Maybe it's because I've grown older, as people often do. Or maybe it's because technology has taken over my life. Or maybe it's because I've seen so many things throughout the years, the good and the bad, that I've just become jaded. After all, I once held a strong belief in Santa Claus, but now I'm much more apt to believe in Krampus.
Whatever the case, the magic seems to have run dry for me, and I think the reason is probably a synthesis of those. Over the years, as my writing has improved and has become a lifestyle more than a passion-laden hobby of mine, the magic has seemingly evaporated. I became less concerned with building worlds and pitting dragons against heroines and more concerned with craft basics, structure, and rules, which I rarely pay attention to anyway. As my relationship with technology grew, so did my experience and exposure, and I found myself sitting farther and farther away from the pencil and pad and closer and closer to the screen and keyboard.

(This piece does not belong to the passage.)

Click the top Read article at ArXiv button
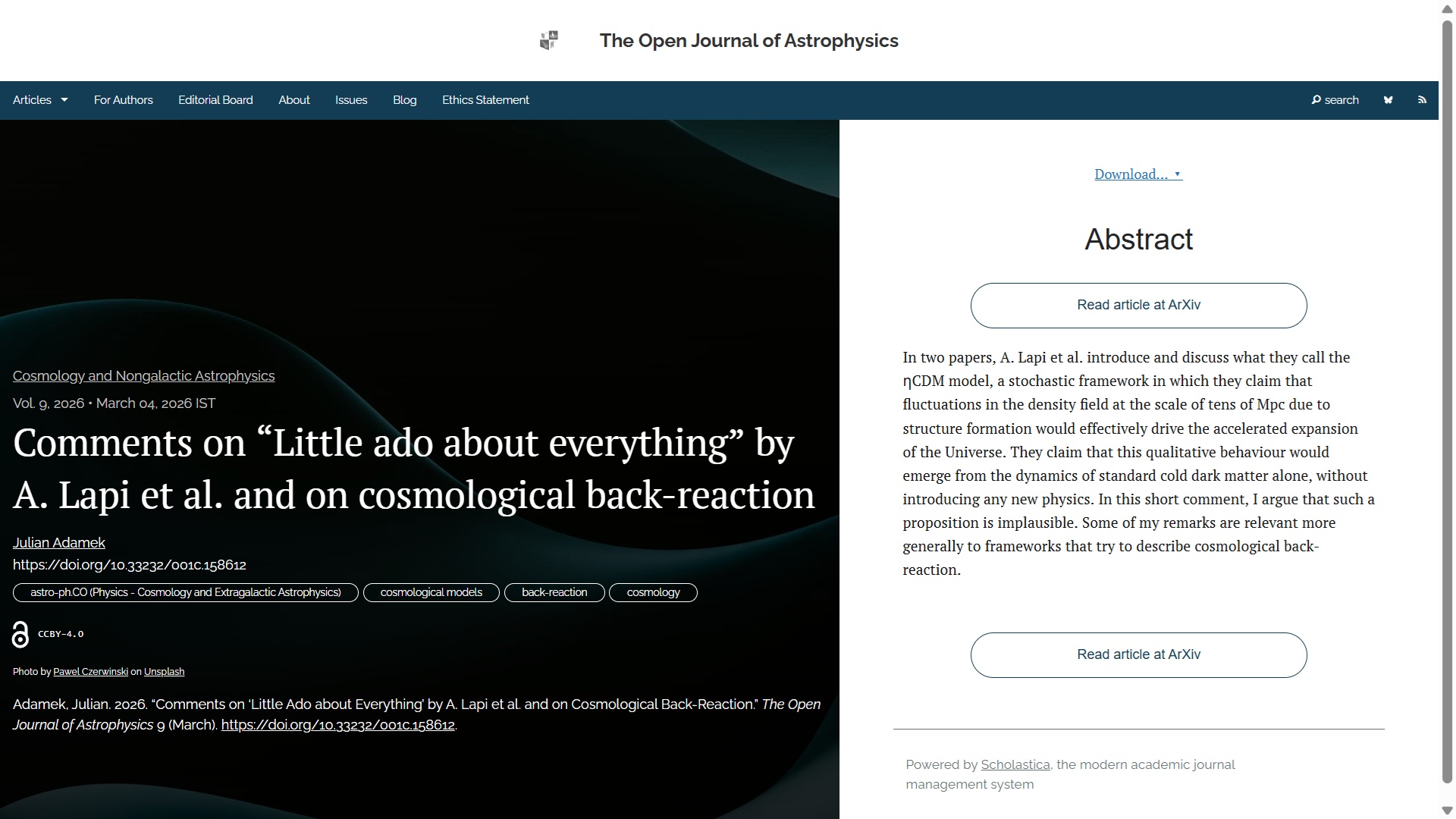 1138,306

That's what occurred to me tonight and the basis for the memory that I'll share with you now.
Sometime in my formative years - I don't really recall what age - I remember my family going on vacation to Wildwood, New Jersey. We had fun of course, and when we came home I was wearing a brand new shirt brandishing the image of a frightening skeleton holding an axe with printed words saying, "I'm your worst nightmare."
I loved that shirt, and using it as my inspiration I sat down one day and wrote an amazing story. Now, I don't recall what that story specifically entailed, but I do remember how proud I felt to create something so easily but also so full of heart and soul. A part of my soul bled from my hand, through the pencil, and onto those pages...

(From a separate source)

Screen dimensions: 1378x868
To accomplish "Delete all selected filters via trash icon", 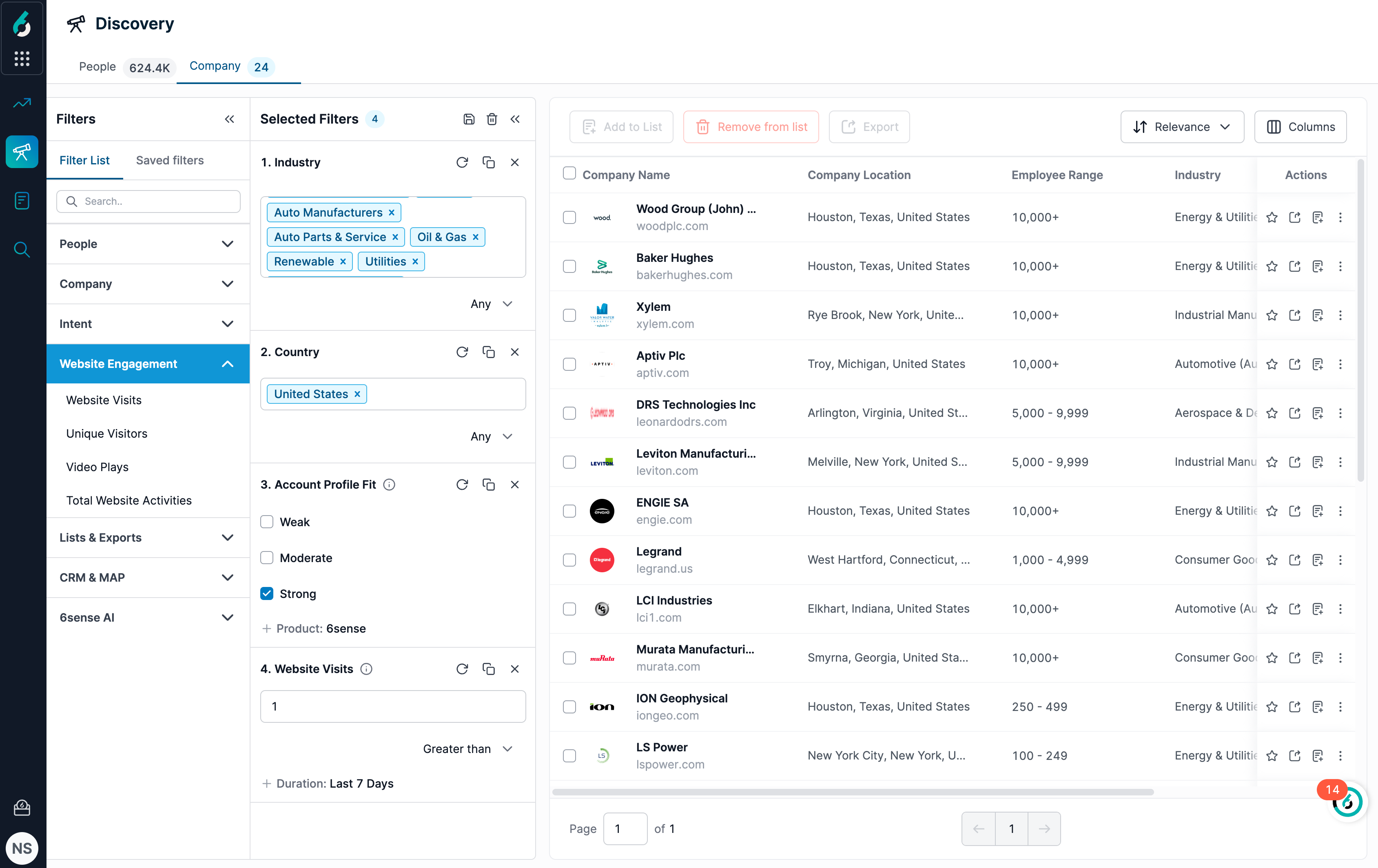I will pos(492,119).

I'm smiling now just thinking about how good I felt that day.
This was before I became near-surgically attached to a computer. I wrote that story using a simple pencil and notebook, and maybe that's why the magic was there--in fact, the magic was so strong then that my dad took me to buy more notebooks later on with money that I had received for my birthday.
...not toys, notebooks!
That's significant to me because it evokes other memories throughout my life as a writer. One memorable story that I wrote when I was still in Cub Scouts was called The Wings of Croutons. Other than the title and the memory that it was a fantasy tale, I don't remember anything about it, but it had to be good because, well... croutons! Then there was another story I wrote in an ugly, green, hardbound notebook while I was deployed to the Philippines that took up nearly eighty pages. And finally, when I was deployed to Iraq, I wrote story after story, poem after poem, and I did it every. single. day.

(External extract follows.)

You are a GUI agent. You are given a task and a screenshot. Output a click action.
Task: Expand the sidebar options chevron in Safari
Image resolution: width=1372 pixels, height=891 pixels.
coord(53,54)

Throughout my writing life, the magic has always been there so long as one constant was in practice: that I had a notebook to write in. It wasn't until I started using a computer for most of my writing that the magic seemed to have faded. In a way it makes sense. Notebooks are paper made from and containing the vital life force of a tree, and when a writer devotes his energy to his craft and bleeds his soul into a notebook, I'm almost certain that that trees essence is bled right back into the writer. The tree and the writer are as one, unified for eternity.
You don't get that from using a computer. Man-made energy can never compare to the natural energy derived from the Earth or a living being. That's something else that occurred to me tonight, and that's why I decided to write this post in a notebook before typing it here.
There is a magic to writing. It's a type of magic that you can't get from typing or from using any other medium that doesn't involve a utensil and a beautiful blank page. I smile now knowing that what I thought I'd lost, that I wrote at the beginning, I found at its end. I found that magic through this story, and it came from remembering to have an appreciation for the extreme power and vital life force contained within these pages.
I wrote this for me, really. I had no one else in mind as I scribbled away. And maybe that's another element to the Magic of Writing.